__PROBLEM TO WORK ON__
Please set down all of the data below verbatim.

__TASK INPUTS__
--

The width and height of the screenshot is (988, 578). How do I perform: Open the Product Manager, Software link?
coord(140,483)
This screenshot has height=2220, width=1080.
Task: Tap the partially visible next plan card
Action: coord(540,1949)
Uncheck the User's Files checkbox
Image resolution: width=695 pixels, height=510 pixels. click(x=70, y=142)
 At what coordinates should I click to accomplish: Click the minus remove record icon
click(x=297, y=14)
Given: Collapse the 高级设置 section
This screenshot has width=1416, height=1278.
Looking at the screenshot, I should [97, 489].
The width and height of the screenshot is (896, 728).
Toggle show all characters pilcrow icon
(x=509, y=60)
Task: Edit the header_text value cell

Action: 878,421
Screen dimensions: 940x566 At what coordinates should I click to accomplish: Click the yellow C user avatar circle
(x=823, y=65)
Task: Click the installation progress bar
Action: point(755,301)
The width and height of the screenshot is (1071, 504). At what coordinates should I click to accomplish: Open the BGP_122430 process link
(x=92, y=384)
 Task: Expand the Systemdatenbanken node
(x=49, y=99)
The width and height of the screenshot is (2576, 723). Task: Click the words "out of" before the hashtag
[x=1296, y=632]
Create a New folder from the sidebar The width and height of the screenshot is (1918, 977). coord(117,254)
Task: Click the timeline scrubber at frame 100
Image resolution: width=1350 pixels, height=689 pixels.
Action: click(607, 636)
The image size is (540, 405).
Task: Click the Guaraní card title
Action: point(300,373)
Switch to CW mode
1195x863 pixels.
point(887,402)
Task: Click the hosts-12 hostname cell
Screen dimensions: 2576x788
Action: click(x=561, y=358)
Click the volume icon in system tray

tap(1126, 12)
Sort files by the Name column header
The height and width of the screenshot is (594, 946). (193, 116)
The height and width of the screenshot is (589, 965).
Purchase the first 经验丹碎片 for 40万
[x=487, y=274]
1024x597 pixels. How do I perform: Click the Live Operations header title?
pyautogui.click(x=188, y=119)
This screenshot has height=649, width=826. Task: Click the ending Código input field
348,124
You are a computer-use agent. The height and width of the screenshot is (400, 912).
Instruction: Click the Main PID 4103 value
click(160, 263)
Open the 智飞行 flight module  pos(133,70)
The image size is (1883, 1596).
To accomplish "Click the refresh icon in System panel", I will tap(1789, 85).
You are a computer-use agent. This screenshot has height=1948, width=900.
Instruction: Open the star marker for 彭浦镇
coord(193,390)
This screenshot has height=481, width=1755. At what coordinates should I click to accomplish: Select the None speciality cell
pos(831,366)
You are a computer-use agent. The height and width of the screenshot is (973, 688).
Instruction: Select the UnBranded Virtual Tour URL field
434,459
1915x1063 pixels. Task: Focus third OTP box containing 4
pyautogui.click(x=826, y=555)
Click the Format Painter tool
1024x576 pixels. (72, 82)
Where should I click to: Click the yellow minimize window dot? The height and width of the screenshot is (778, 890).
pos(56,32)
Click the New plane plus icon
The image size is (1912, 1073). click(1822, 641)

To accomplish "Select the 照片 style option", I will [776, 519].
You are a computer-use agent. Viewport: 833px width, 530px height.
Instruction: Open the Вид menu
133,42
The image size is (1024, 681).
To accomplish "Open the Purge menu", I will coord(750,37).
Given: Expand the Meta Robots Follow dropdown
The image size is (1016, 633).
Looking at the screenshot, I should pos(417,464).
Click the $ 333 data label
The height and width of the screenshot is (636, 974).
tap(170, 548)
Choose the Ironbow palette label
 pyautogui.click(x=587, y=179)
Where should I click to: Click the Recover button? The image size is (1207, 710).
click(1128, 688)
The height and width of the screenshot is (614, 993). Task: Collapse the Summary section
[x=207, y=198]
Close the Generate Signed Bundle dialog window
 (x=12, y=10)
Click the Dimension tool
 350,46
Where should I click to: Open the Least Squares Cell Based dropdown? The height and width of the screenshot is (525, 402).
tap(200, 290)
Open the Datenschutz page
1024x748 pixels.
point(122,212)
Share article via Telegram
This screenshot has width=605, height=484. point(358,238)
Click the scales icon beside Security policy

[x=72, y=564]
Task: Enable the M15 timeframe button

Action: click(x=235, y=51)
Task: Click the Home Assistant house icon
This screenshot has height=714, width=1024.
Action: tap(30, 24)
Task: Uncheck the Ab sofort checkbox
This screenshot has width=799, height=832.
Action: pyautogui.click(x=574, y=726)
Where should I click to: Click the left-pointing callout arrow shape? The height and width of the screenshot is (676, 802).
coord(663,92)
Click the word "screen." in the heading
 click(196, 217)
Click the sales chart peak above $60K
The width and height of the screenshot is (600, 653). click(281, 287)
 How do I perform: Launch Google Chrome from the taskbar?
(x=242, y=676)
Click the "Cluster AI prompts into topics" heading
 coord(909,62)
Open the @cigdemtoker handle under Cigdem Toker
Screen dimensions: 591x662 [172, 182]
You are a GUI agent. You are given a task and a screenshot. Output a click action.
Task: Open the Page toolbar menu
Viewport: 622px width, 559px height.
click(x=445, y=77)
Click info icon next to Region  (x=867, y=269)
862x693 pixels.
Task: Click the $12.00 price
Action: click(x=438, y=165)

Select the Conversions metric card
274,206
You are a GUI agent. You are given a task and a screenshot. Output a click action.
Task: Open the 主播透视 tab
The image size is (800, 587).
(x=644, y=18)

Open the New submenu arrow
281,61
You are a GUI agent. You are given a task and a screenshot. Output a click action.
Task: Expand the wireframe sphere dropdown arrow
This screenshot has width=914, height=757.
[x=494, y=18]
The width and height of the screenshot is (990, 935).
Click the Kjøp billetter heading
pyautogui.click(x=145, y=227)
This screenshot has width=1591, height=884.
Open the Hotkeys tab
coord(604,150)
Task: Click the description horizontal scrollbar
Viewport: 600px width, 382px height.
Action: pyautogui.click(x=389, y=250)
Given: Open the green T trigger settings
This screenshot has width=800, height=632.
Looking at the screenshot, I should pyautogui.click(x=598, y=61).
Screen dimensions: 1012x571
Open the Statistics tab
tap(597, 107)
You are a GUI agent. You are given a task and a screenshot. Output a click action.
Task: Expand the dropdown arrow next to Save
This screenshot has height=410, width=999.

--

__WRITTEN SOLUTION__
The width and height of the screenshot is (988, 578). How do I perform: Open the Product Manager, Software link?
coord(140,483)
This screenshot has height=2220, width=1080.
Task: Tap the partially visible next plan card
Action: coord(540,1949)
Uncheck the User's Files checkbox
Image resolution: width=695 pixels, height=510 pixels. click(x=70, y=142)
 At what coordinates should I click to accomplish: Click the minus remove record icon
click(x=297, y=14)
Given: Collapse the 高级设置 section
This screenshot has width=1416, height=1278.
Looking at the screenshot, I should [97, 489].
The width and height of the screenshot is (896, 728).
Toggle show all characters pilcrow icon
(x=509, y=60)
Task: Edit the header_text value cell

Action: 878,421
Screen dimensions: 940x566 At what coordinates should I click to accomplish: Click the yellow C user avatar circle
(x=823, y=65)
Task: Click the installation progress bar
Action: point(755,301)
The width and height of the screenshot is (1071, 504). At what coordinates should I click to accomplish: Open the BGP_122430 process link
(x=92, y=384)
 Task: Expand the Systemdatenbanken node
(x=49, y=99)
The width and height of the screenshot is (2576, 723). Task: Click the words "out of" before the hashtag
[x=1296, y=632]
Create a New folder from the sidebar The width and height of the screenshot is (1918, 977). coord(117,254)
Task: Click the timeline scrubber at frame 100
Image resolution: width=1350 pixels, height=689 pixels.
Action: click(607, 636)
The image size is (540, 405).
Task: Click the Guaraní card title
Action: point(300,373)
Switch to CW mode
1195x863 pixels.
point(887,402)
Task: Click the hosts-12 hostname cell
Screen dimensions: 2576x788
Action: click(x=561, y=358)
Click the volume icon in system tray

tap(1126, 12)
Sort files by the Name column header
The height and width of the screenshot is (594, 946). (193, 116)
The height and width of the screenshot is (589, 965).
Purchase the first 经验丹碎片 for 40万
[x=487, y=274]
1024x597 pixels. How do I perform: Click the Live Operations header title?
pyautogui.click(x=188, y=119)
This screenshot has height=649, width=826. Task: Click the ending Código input field
348,124
You are a computer-use agent. The height and width of the screenshot is (400, 912).
Instruction: Click the Main PID 4103 value
click(160, 263)
Open the 智飞行 flight module  pos(133,70)
The image size is (1883, 1596).
To accomplish "Click the refresh icon in System panel", I will tap(1789, 85).
You are a computer-use agent. This screenshot has height=1948, width=900.
Instruction: Open the star marker for 彭浦镇
coord(193,390)
This screenshot has height=481, width=1755. At what coordinates should I click to accomplish: Select the None speciality cell
pos(831,366)
You are a computer-use agent. The height and width of the screenshot is (973, 688).
Instruction: Select the UnBranded Virtual Tour URL field
434,459
1915x1063 pixels. Task: Focus third OTP box containing 4
pyautogui.click(x=826, y=555)
Click the Format Painter tool
1024x576 pixels. (72, 82)
Where should I click to: Click the yellow minimize window dot? The height and width of the screenshot is (778, 890).
pos(56,32)
Click the New plane plus icon
The image size is (1912, 1073). click(1822, 641)

To accomplish "Select the 照片 style option", I will [776, 519].
You are a computer-use agent. Viewport: 833px width, 530px height.
Instruction: Open the Вид menu
133,42
The image size is (1024, 681).
To accomplish "Open the Purge menu", I will coord(750,37).
Given: Expand the Meta Robots Follow dropdown
The image size is (1016, 633).
Looking at the screenshot, I should pos(417,464).
Click the $ 333 data label
The height and width of the screenshot is (636, 974).
tap(170, 548)
Choose the Ironbow palette label
 pyautogui.click(x=587, y=179)
Where should I click to: Click the Recover button? The image size is (1207, 710).
click(1128, 688)
The height and width of the screenshot is (614, 993). Task: Collapse the Summary section
[x=207, y=198]
Close the Generate Signed Bundle dialog window
 (x=12, y=10)
Click the Dimension tool
 350,46
Where should I click to: Open the Least Squares Cell Based dropdown? The height and width of the screenshot is (525, 402).
tap(200, 290)
Open the Datenschutz page
1024x748 pixels.
point(122,212)
Share article via Telegram
This screenshot has width=605, height=484. point(358,238)
Click the scales icon beside Security policy

[x=72, y=564]
Task: Enable the M15 timeframe button

Action: click(x=235, y=51)
Task: Click the Home Assistant house icon
This screenshot has height=714, width=1024.
Action: tap(30, 24)
Task: Uncheck the Ab sofort checkbox
This screenshot has width=799, height=832.
Action: pyautogui.click(x=574, y=726)
Where should I click to: Click the left-pointing callout arrow shape? The height and width of the screenshot is (676, 802).
coord(663,92)
Click the word "screen." in the heading
 click(196, 217)
Click the sales chart peak above $60K
The width and height of the screenshot is (600, 653). click(281, 287)
 How do I perform: Launch Google Chrome from the taskbar?
(x=242, y=676)
Click the "Cluster AI prompts into topics" heading
 coord(909,62)
Open the @cigdemtoker handle under Cigdem Toker
Screen dimensions: 591x662 [172, 182]
You are a GUI agent. You are given a task and a screenshot. Output a click action.
Task: Open the Page toolbar menu
Viewport: 622px width, 559px height.
click(x=445, y=77)
Click info icon next to Region  (x=867, y=269)
862x693 pixels.
Task: Click the $12.00 price
Action: click(x=438, y=165)

Select the Conversions metric card
274,206
You are a GUI agent. You are given a task and a screenshot. Output a click action.
Task: Open the 主播透视 tab
The image size is (800, 587).
(x=644, y=18)

Open the New submenu arrow
281,61
You are a GUI agent. You are given a task and a screenshot. Output a click action.
Task: Expand the wireframe sphere dropdown arrow
This screenshot has width=914, height=757.
[x=494, y=18]
The width and height of the screenshot is (990, 935).
Click the Kjøp billetter heading
pyautogui.click(x=145, y=227)
This screenshot has width=1591, height=884.
Open the Hotkeys tab
coord(604,150)
Task: Click the description horizontal scrollbar
Viewport: 600px width, 382px height.
Action: pyautogui.click(x=389, y=250)
Given: Open the green T trigger settings
This screenshot has width=800, height=632.
Looking at the screenshot, I should pyautogui.click(x=598, y=61).
Screen dimensions: 1012x571
Open the Statistics tab
tap(597, 107)
You are a GUI agent. You are given a task and a screenshot. Output a click action.
Task: Expand the dropdown arrow next to Save
This screenshot has height=410, width=999.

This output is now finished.